Chika: Yes. That was like secondary school and in university. I was a confident child. I grew up chubby and my mum made me confident while growing up. You couldn’t tell me anything. I believed I was fine, peng and then it was a traumatic experience in my first secondary school. The bullying was too much. I was on the big side and seniors will always want to pick on you, your mates too. There was a day I finished having my bath and then this girl came up to me and said, “Eww Chika you have stretch marks.” At that point in time, I didn’t know what stretch marks were. My mum had them on her tummy and to me, it was a regular thing for someone who was growing to have them, but then it was bad because I didn’t know what it was. When she said that I felt there was a problem with my skin. Then I started hating myself and began covering my skin because I felt I had a scar on my body that’s not meant to be seen. I’m still trying to love that part of my body because…they always talk about body positivity and the people they bring out are always peng people. It’s still like trying to love that part of your body but can’t be that person displayed. The person might be going through stuff as well and you will be beating up yourself and wondering why you’re not like the person. So, it’s still a work in progress about loving that part of my body.

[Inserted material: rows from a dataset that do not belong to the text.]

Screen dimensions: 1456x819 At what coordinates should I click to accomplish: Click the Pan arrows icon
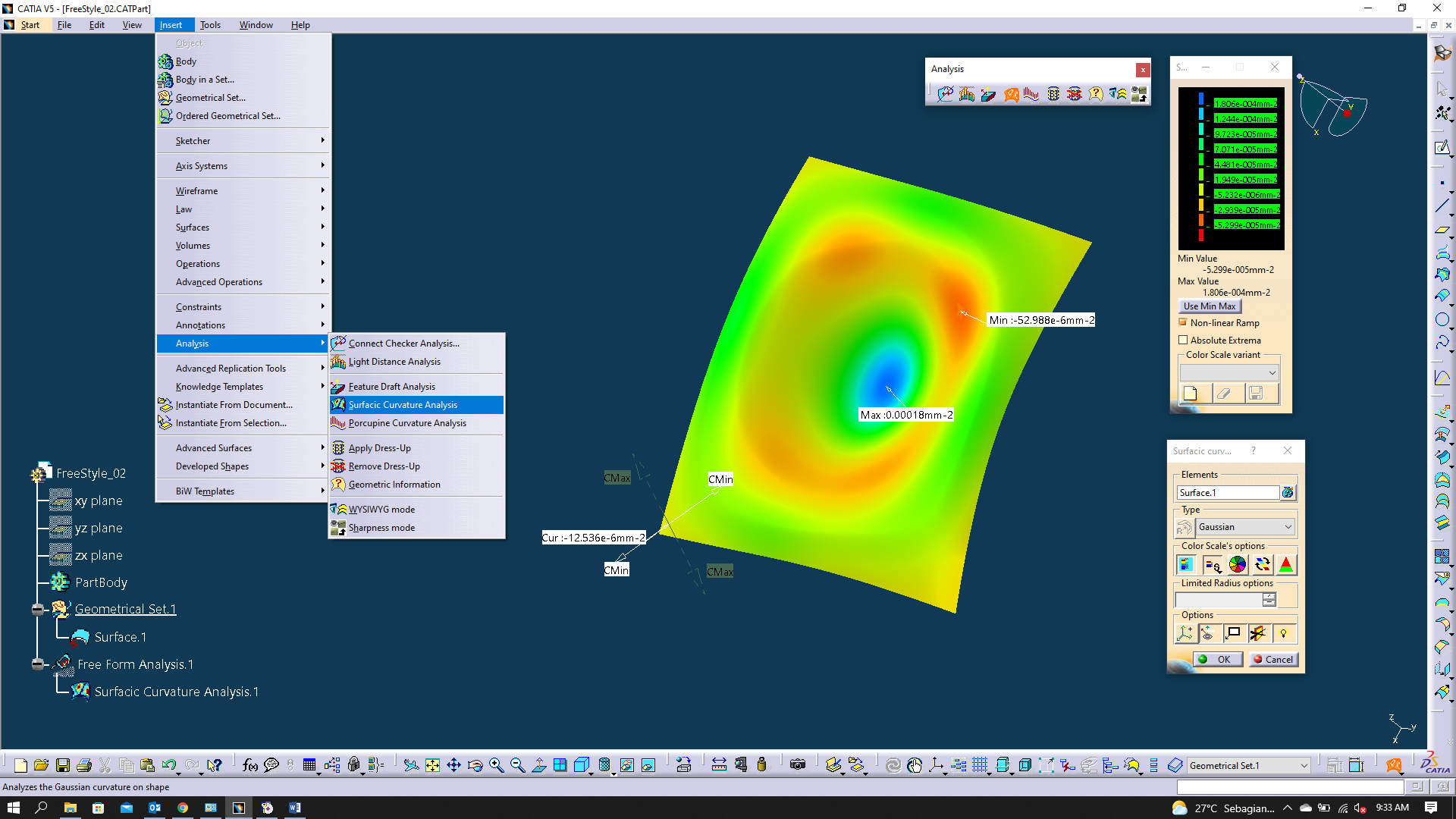tap(453, 765)
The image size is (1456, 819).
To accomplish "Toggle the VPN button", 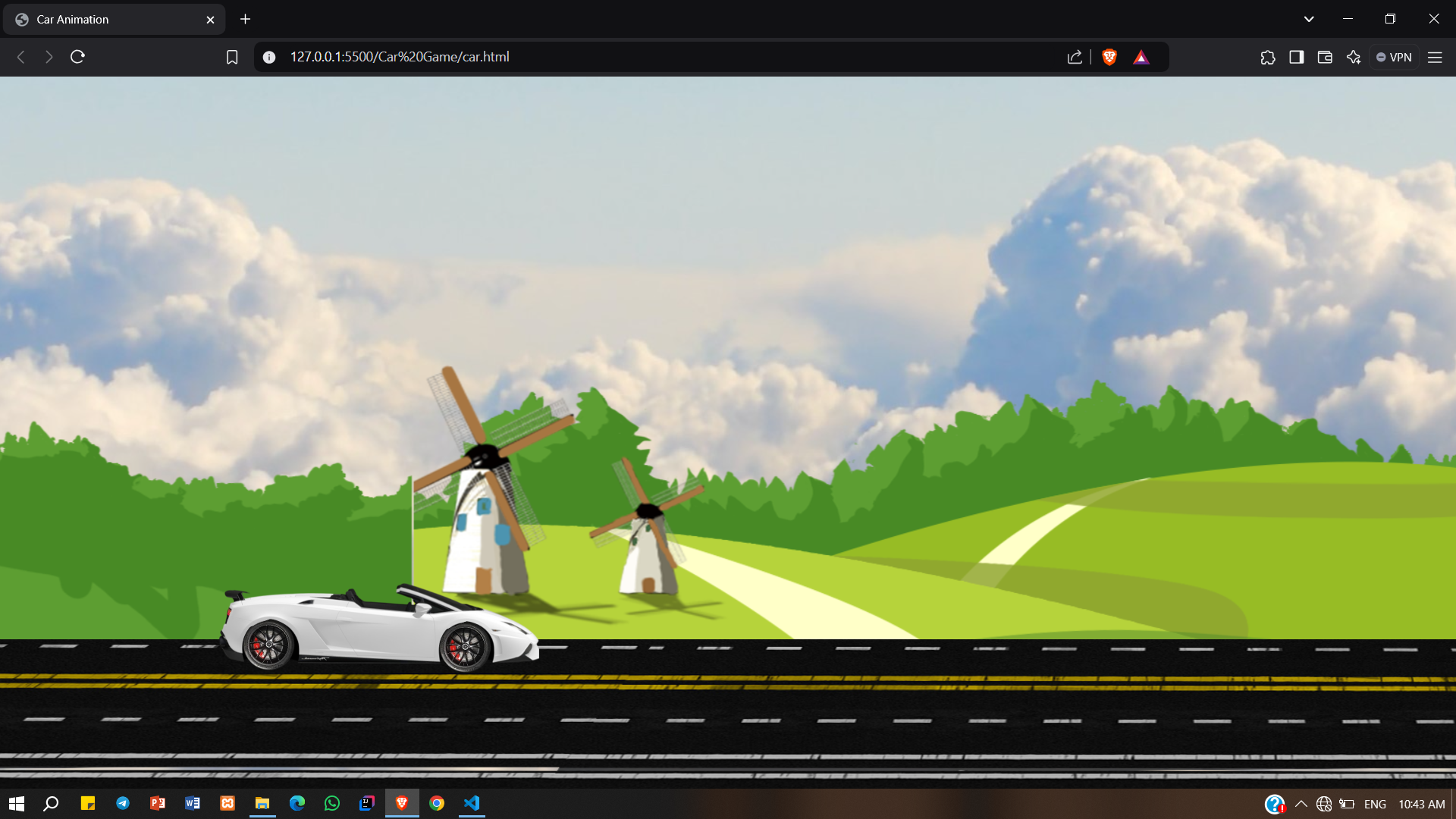I will click(x=1394, y=57).
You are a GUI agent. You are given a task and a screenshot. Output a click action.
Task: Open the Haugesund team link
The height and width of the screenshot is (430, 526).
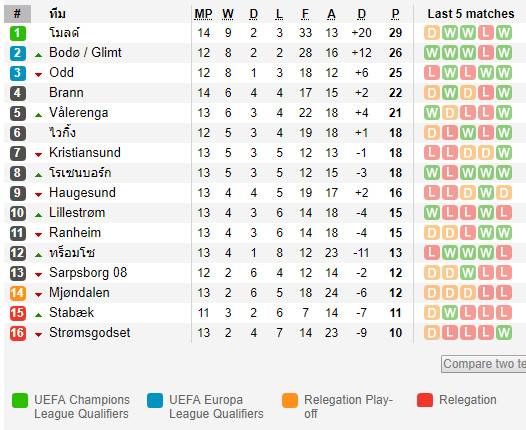(82, 193)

How have you been dealing with stress lately?

Chika: I just listen to music and sometimes eat. I’m not going to lie (laughs). Or I could paint or design or call somebody. I have a lot of things to do too. You know sometimes, for you to forget something, you have to do something else to forget them. So. I’m always looking for ways to distract myself.

What things do you look forward to every morning when you wake up?

Chika: Right now, I’m doing a challenge on Instagram and I always look forward to what people will say about it. Will they like it? That’s what I look forward to now, basically.

Is content creation a job for you now?

Chika: Yes, but I’ve not started getting money from it. I feel like my follower count is too low. I love creating things. So, it’s not like work to me but I’m like this is nice, let me continue doing it. If I eventually get paid for doing it, it will be so interesting. I love it. It’s fun for me.

I know you also blog. Is it something you’ve been doing for a while?

Chika: Yes. I celebrated my blog’s anniversary on October 1st last year(2020). Blogging is a hobby. I currently don’t have anything that’s paying me. I’m in the whole job search thing. All that I do is just for a hobby.

How old are you?

Chika: I’m 22.

If everything is perfect and everything happens according to plan, how would your life look in 10 years time?

Chika: I will be living by myself in a nice apartment or house with a partner. I will also be a full-time blogger/content creator and making money from it. I would also like to work in a media firm like EbonyLife. I would like to work in a firm like that where the whole job is about being creative. I would have gotten my masters. I would have travelled to a lot of places, at least 10. Then, I’d be a happy person, generally. I’d learn to just take life and be happy. We have only one life and I can’t keep doing this whole thing. Just take life, accept life, be happy and be closer to my friends, family, check up on people often, be someone that people respect and want to easily talk to. Be a role model to young girls out there, be an inspiration to many. I want people to look up to me and say, “She did this, so I can do it.”

Do You really talk about your journey on Instagram?

Chika: Not really. Only people who know will know. I don’t share it often. I won’t say people don’t take it as anything but you know, some people feel when you keep on telling them the whole thing, they would start feeling you are oversharing and be like, “Aunty it’s ok?” I don’t want it to be like I’m always having a problem. I want people to understand what I’ve been through.